I realize this is very “First World problems” and maybe I should just brush it off. But, as I mentioned, you never know what someone is going through. This has been a really difficult month for me on many levels and so I was really looking forward to that one little bright spot in an otherwise dark month.
This September started off so well that I had totally forgotten the curse. Over Labor Day weekend, I went on two dates with someone who I had taken a liking to and who I was hoping to get to know better. My birthday (ironically, on Labor Day) started with brunch with a friend who I hadn’t seen in a while, then a visit to the spa for a massage and facial, and dinner with my mom. All in all, probably one of the best birthday weekends I have had in several years.
But that was the end of the positive this September. By that Friday, the person I was hoping to get to know better was out of my life (it came as a complete shock to me and it was particularly disappointing as I really would have liked to at least maintain a friendship). A little over a week later, I got some concerning test results after I went in for a physical. A few days after that, I started running a mysterious, intermittent fever combined with abdominal pain. It has been over two weeks since that started and it may be more serious than I first surmised.
I finally went to the doctor to have the fever and abdominal pain checked out on the day we had our birthday celebration. The visit raised several concerns (and a referral for a CT scan). Blood tests indicate some sort of infection and I am now awaiting the results of a CT scan. During that visit, the doctor had quite a bit of blood drawn to run some tests, which left me feeling woozy. But, as I told first the nurse, then the doctor, and then the lab tech, I was in a rush because I was looking forward to the birthday cake awaiting me.
I emailed the person in charge of cake for the month multiple times, letting her know first that I might be running late and then that I was done with my appointment and could, in fact, make it back in time for the celebration. I then rushed from the doctor’s office back to my office. At least 3 emails were exchanged – at no time did she ever mention there was a snafu with the cake.
I am sure my disappointment was obvious, although few people seemed to care – everyone else got a type of cake they liked, after all. Needing sugar after the blood draw, I grabbed some cookies from my office. “Why are you eating cookies before your cake,” a coworker asked. “Because I can’t eat any of this,” I responded, pointing at the cake. The organizer mentioned the bakery screwed up, so she got chocolate because she knew the other two liked it. She pointed out that she had gotten two fruit tarts (both of which had chocolate in them and both of which had kiwi, which I generally avoid). I reiterated that I don’t eat chocolate which prompted someone to ask if I was allergic – it shouldn’t matter why I don’t eat chocolate, simply that I made clear I don’t eat chocolate. Would it really have been so impossible for someone to at least pick up a cupcake or something more in line with my tastes? Would it have been so hard to genuinely apologize?

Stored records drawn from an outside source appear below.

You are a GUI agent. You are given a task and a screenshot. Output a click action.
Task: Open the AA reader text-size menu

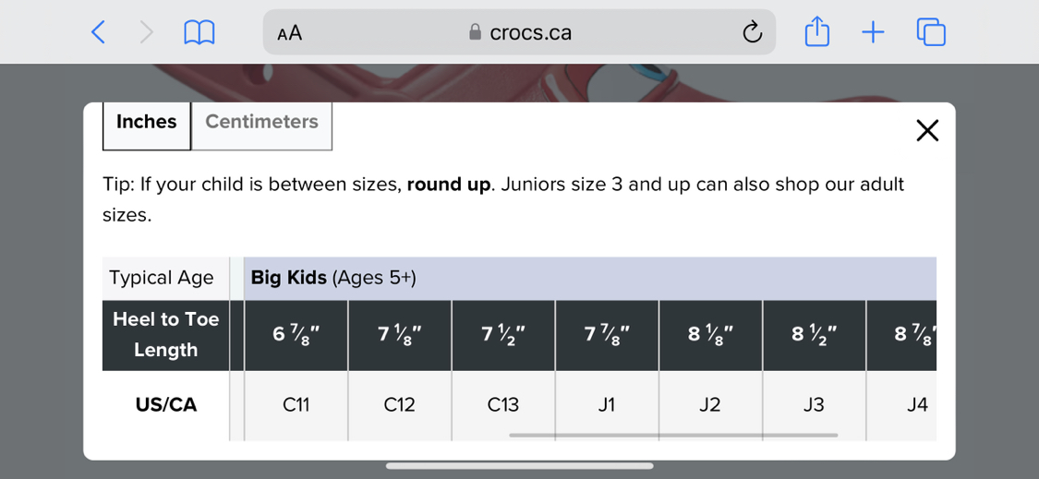pyautogui.click(x=289, y=33)
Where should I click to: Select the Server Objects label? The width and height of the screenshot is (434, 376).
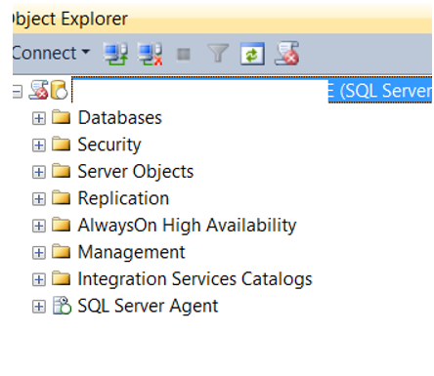tap(136, 172)
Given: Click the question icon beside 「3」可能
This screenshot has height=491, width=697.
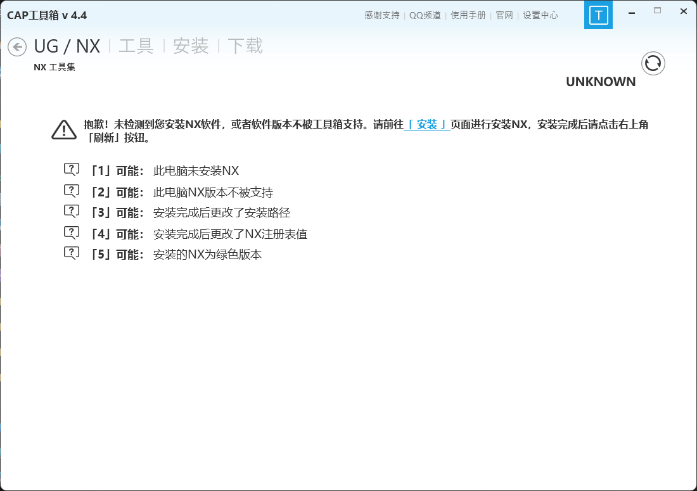Looking at the screenshot, I should [x=71, y=210].
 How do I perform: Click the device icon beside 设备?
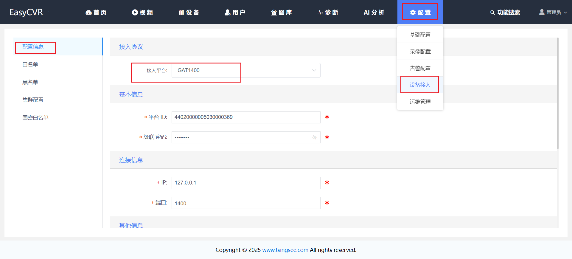point(181,12)
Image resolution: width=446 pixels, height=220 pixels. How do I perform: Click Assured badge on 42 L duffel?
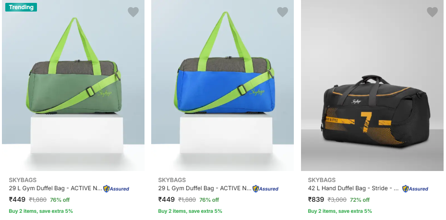(x=415, y=189)
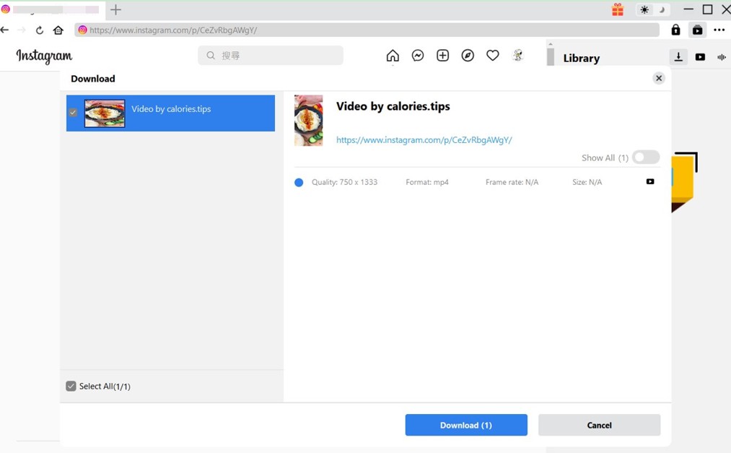Toggle the Show All switch

(x=645, y=158)
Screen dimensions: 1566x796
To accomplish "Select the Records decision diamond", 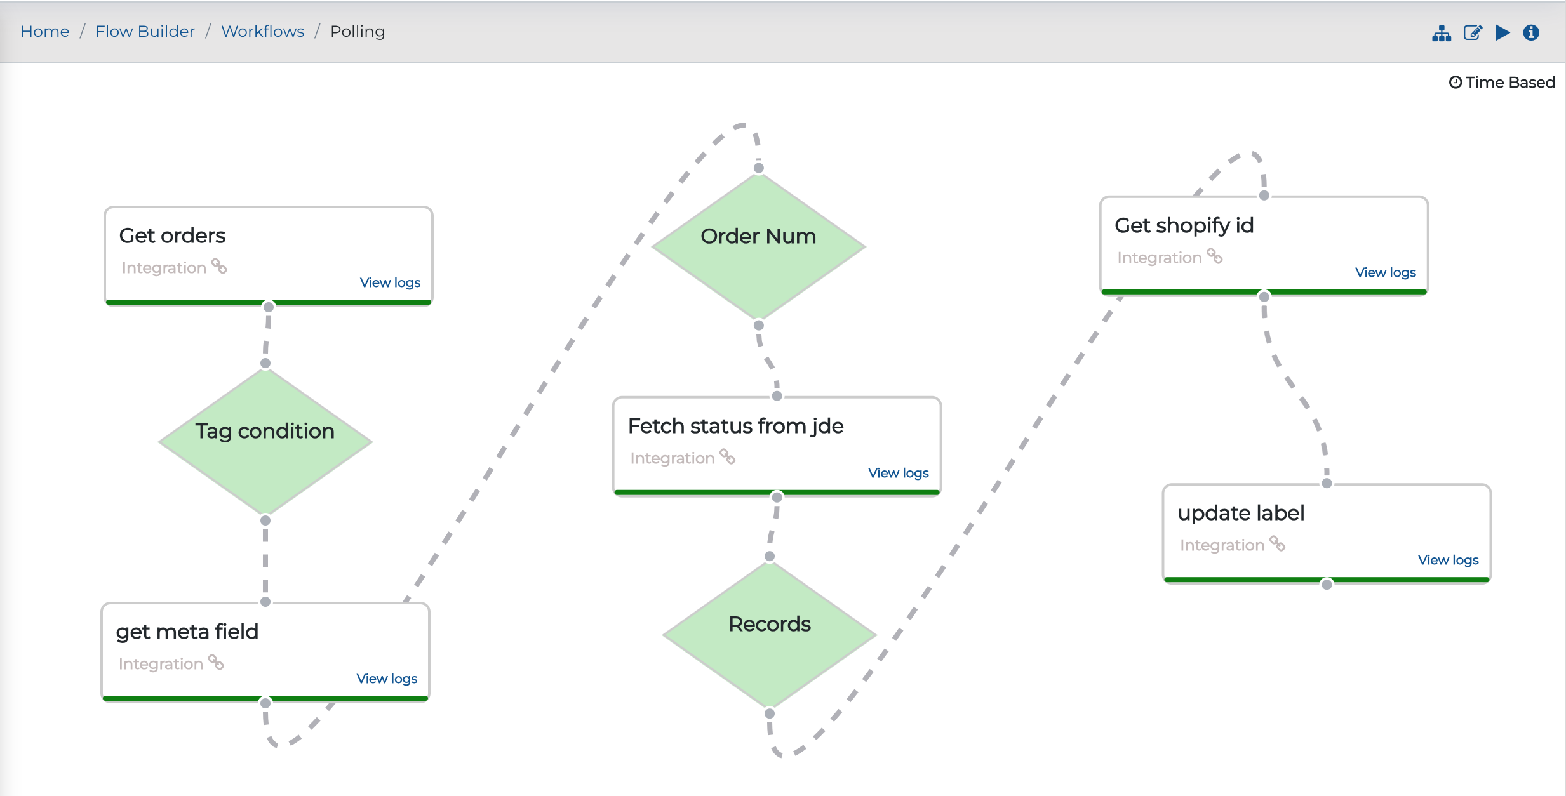I will (x=770, y=634).
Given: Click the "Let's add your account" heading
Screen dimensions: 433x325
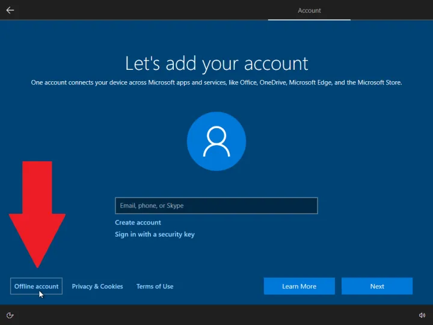Looking at the screenshot, I should click(x=216, y=63).

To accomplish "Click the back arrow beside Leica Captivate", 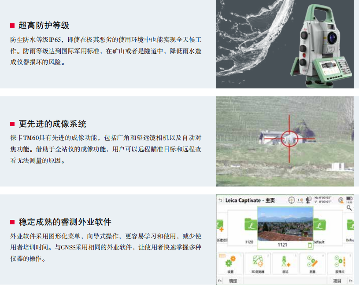I will [x=220, y=200].
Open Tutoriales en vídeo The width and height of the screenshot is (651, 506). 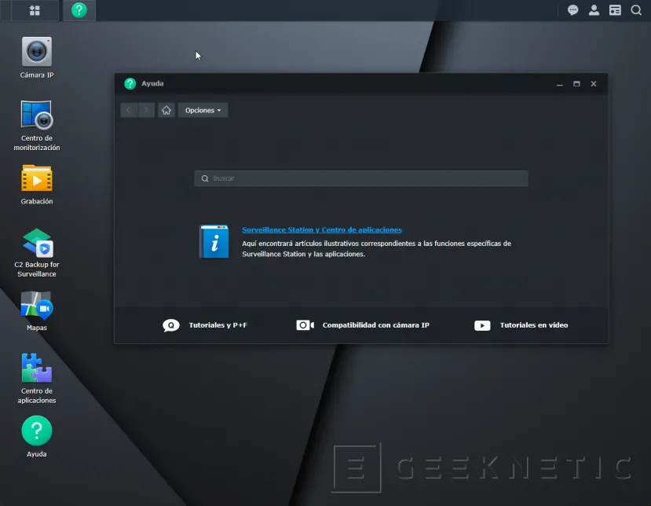click(x=521, y=325)
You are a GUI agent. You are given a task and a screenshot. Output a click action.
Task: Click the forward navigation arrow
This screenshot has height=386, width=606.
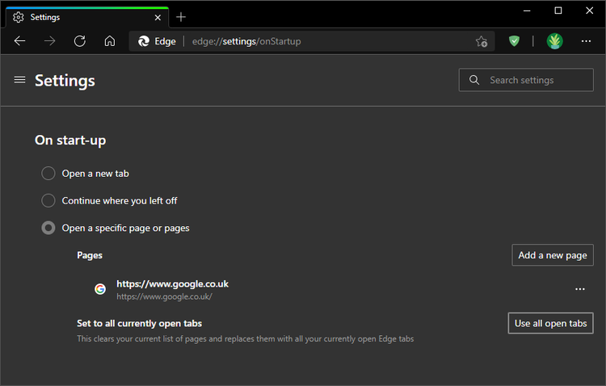click(50, 41)
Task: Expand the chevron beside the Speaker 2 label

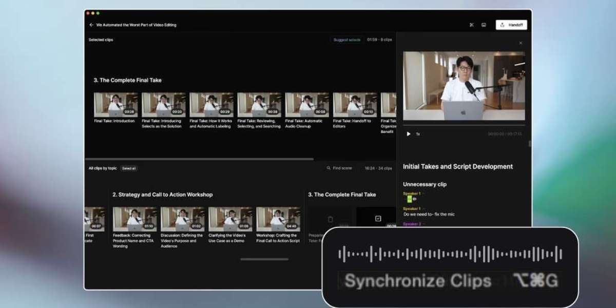Action: pos(424,224)
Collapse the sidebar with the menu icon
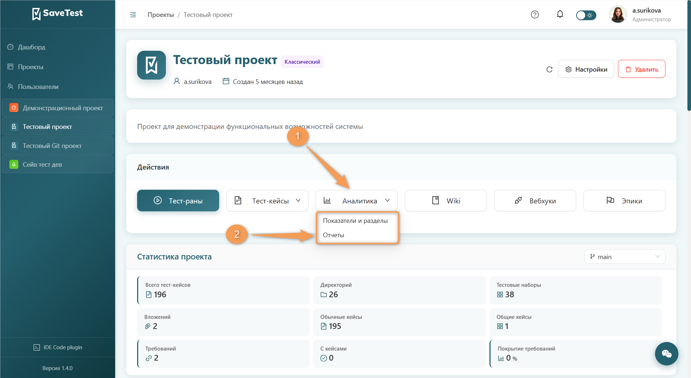Screen dimensions: 691x378 [133, 15]
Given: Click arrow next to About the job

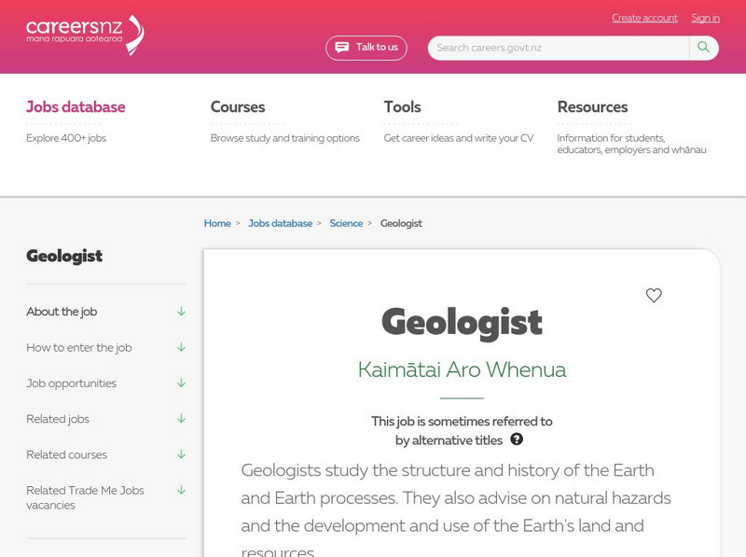Looking at the screenshot, I should pyautogui.click(x=181, y=312).
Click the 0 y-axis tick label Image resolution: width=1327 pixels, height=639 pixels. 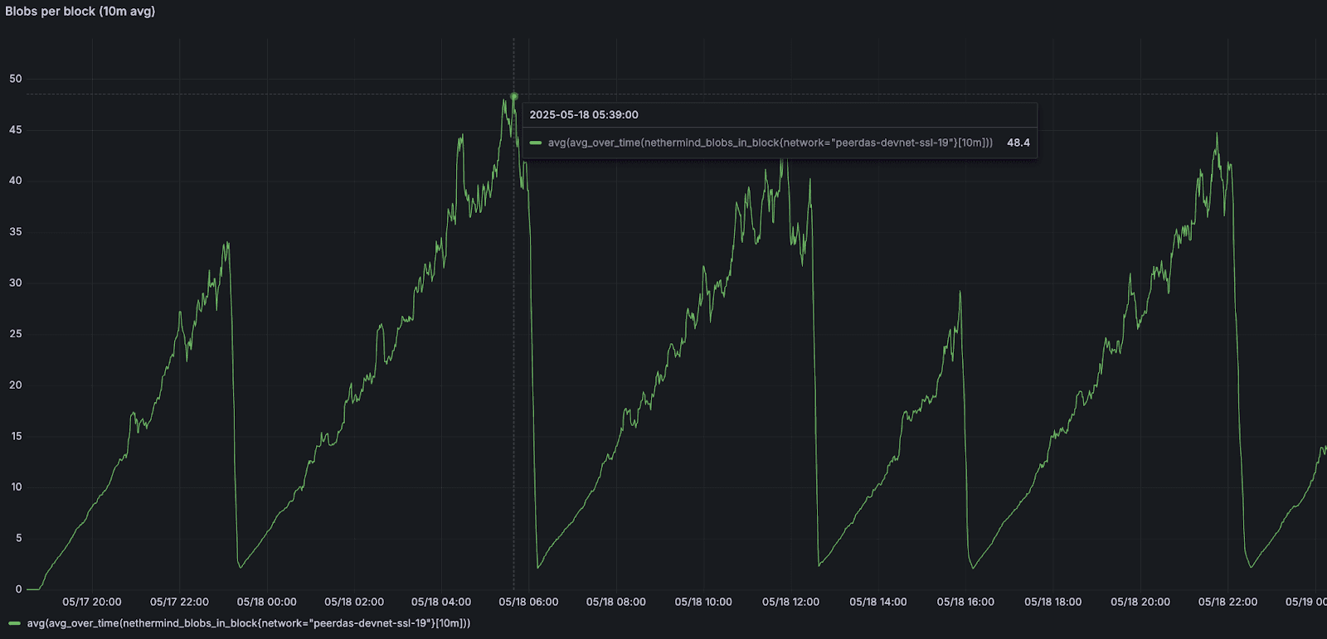click(x=19, y=589)

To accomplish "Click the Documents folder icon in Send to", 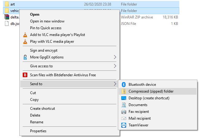I will coord(124,105).
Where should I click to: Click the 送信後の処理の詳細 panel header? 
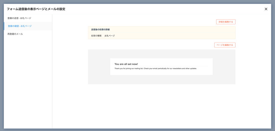pyautogui.click(x=100, y=29)
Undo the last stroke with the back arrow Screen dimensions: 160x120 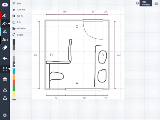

One of the other birthday people was stuck on a call that was running late and suddenly was unavailable until 3:15 – when I had to leave to get to another commitment. At that point, it didn’t matter to me – it was clear it wasn’t my birthday celebration anyway. My preferences and feelings had been completely disregarded by all involved.
As I noted, maybe I should let this slide by – it’s very “first world problems” and not a huge issue in the scheme of things. But, in the midst of struggling with the medical issues I am dealing with, and having the type of September I have been having, it was just really hurtful to be completely disregarded in that manner.